The newcomers around Kostia’s table exchanged uneasy looks. If you managed to reach the Roadhouse, you must have heard about Professor—the scavenger who supposedly made it to the Sarcophagus. That fat, red-faced, stinking man nursing a long-gone drink was one of Zona’s legends? One of the chainiks giggled and whispered:

“Guys, I think he’s joking, right?”

A door leading to one of the side rooms banged when someone inside kicked it close, the noise spurring the Roadhouse’s common room back to life. Conversations resumed, and Kostia’s rheumy eyes finally focused on the group around his table, the drunk mind catching up to the situation.

“Is good, Wolf, is good,” he flashed a grin of decaying teeth and waved in the general direction of the bar. Then, he tried getting up, failed, concentrated and stared at something on the table, apparently forgetting about the companions.

“You alright there, Professor?” the youngest scavenger asked. Kostia started as if waking from a nap.

“Huh? That you, Oleg? Ah, new companions in this corridor now?” he muttered. “Damn you!”
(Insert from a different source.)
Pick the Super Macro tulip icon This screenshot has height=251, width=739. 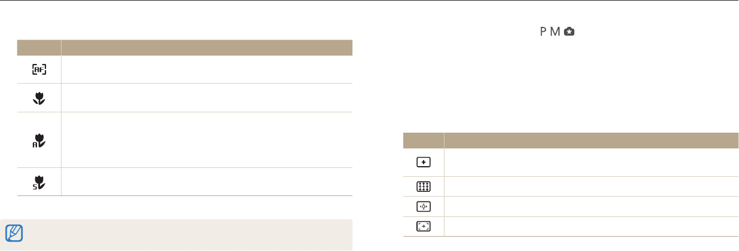click(x=39, y=182)
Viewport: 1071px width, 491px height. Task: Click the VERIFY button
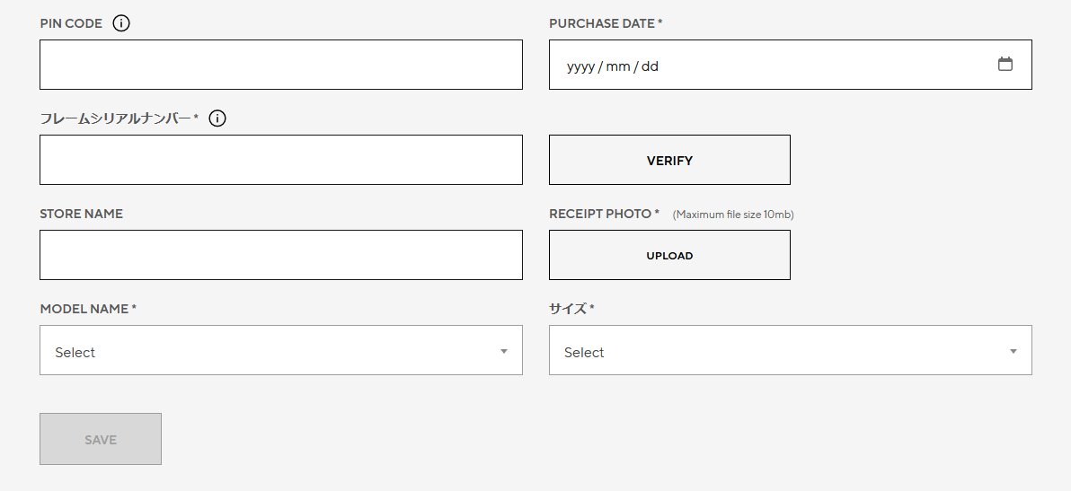tap(669, 160)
The group around the table looked around the room, but no-one was paying them any attention. A has-been like the drunkard had more respect this deep in Zona than a newcomer, even clad in the best gear. Kostia’s eyes found focus again, and he tapped the stained table with a finger.

“Come, sit down, boys and girls,” he rasped. “Didus Kostia will tell you a story, da? Wanna hear a story?”

“Sure, why not,” the group’s leader agreed, taking a chair, and the rest quickly followed his example. “We’ll even buy you a drink,” he added generously.

“Now we’re talking!” Kostia harrumphed theatrically and leaned towards the nearest companion, who instinctively m away. “After all, those of us walking the corridor must stick together, da?”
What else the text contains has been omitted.